Yes, I agree. Not sure yet, but I think the bulk of it is focused on that attributed to Moses.


----------



## 1gr8bldr (Jul 27, 2012)

Ronnie T said:


> I read a book several years ago written by Phillip Yancee entitled,
> "THE BIBLE JESUS READ".  Interesting thoughts and information.


 Would it be a book you think I would be interested in? I might consider it after this one


----------



## 1gr8bldr (Jul 27, 2012)

atlashunter said:


> Why would a religion want to suppress the history of its origins?
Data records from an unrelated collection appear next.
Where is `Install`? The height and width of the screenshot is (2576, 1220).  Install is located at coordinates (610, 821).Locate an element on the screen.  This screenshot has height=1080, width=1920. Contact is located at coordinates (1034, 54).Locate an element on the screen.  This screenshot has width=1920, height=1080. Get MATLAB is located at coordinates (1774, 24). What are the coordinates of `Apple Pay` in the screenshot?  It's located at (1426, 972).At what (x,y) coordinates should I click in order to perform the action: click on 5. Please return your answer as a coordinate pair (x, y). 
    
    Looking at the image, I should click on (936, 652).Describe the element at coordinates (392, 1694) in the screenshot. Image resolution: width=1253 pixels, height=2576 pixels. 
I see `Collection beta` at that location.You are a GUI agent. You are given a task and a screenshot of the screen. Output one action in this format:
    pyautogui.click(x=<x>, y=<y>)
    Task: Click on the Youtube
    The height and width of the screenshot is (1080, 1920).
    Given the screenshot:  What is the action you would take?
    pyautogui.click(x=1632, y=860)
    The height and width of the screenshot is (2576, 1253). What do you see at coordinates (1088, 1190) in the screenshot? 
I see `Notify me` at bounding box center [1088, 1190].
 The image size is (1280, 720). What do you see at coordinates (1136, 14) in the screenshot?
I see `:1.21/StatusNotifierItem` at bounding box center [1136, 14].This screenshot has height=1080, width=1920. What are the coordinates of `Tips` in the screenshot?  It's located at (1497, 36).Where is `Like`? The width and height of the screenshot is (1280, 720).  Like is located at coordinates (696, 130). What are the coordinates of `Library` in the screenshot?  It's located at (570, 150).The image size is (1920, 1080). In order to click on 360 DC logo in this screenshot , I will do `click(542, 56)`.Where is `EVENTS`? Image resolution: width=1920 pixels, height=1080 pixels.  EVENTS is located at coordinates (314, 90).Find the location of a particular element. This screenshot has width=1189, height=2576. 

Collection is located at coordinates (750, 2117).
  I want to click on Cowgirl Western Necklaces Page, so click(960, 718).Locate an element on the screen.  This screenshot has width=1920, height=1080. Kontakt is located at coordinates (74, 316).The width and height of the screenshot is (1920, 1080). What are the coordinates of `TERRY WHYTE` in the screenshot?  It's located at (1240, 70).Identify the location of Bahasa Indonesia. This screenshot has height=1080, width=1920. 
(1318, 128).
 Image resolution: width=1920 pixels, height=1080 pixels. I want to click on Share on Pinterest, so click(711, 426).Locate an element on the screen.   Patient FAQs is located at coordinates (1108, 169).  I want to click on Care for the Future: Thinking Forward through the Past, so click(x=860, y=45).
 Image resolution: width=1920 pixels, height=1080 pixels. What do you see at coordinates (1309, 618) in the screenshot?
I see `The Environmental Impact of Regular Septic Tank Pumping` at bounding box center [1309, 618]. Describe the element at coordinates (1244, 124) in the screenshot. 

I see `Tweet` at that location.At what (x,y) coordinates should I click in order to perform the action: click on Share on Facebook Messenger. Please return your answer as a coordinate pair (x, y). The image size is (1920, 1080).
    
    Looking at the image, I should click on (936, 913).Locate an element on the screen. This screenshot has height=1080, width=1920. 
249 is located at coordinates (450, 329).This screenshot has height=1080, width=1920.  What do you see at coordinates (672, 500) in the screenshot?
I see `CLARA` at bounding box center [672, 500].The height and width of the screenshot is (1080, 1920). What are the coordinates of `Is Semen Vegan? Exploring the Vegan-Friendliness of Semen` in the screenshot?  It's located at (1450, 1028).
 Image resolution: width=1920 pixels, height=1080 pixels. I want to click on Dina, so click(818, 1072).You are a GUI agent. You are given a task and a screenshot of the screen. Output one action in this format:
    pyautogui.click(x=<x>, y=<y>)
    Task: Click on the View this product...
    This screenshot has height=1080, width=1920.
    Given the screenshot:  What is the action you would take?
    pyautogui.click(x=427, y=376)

Tradition has it that Moses wrote the first five. Traditions have a way of trying to protect itself. Friedman is adding to the evidence long known by scholars that the first five is not wrote by Moses. It is actually several sources "blended together" Called Documentary Hypothesis. Something tells me that you are already familiar with this but I am airing it out for those who don't know of it. It's really not a hypothesis at all. It's fact. The evidence is overwhelming to the degree that no one disagreeing has ventured into subject. It's amazing to think that we know so much about this issue and the reasons behind it. Friedman has helped me to visualize the OT conflicts between Judah/ Israel, north and south, Saul/David, the ark/tent of meeting, YHWH/EL, etc.


----------



## Ronnie T (Jul 27, 2012)

1gr8bldr said:


> Would it be a book you think I would be interested in? I might consider it after this one



I can't honestly say that you would.
It was an enlightening book, but not put together the way I wish it had been.


----------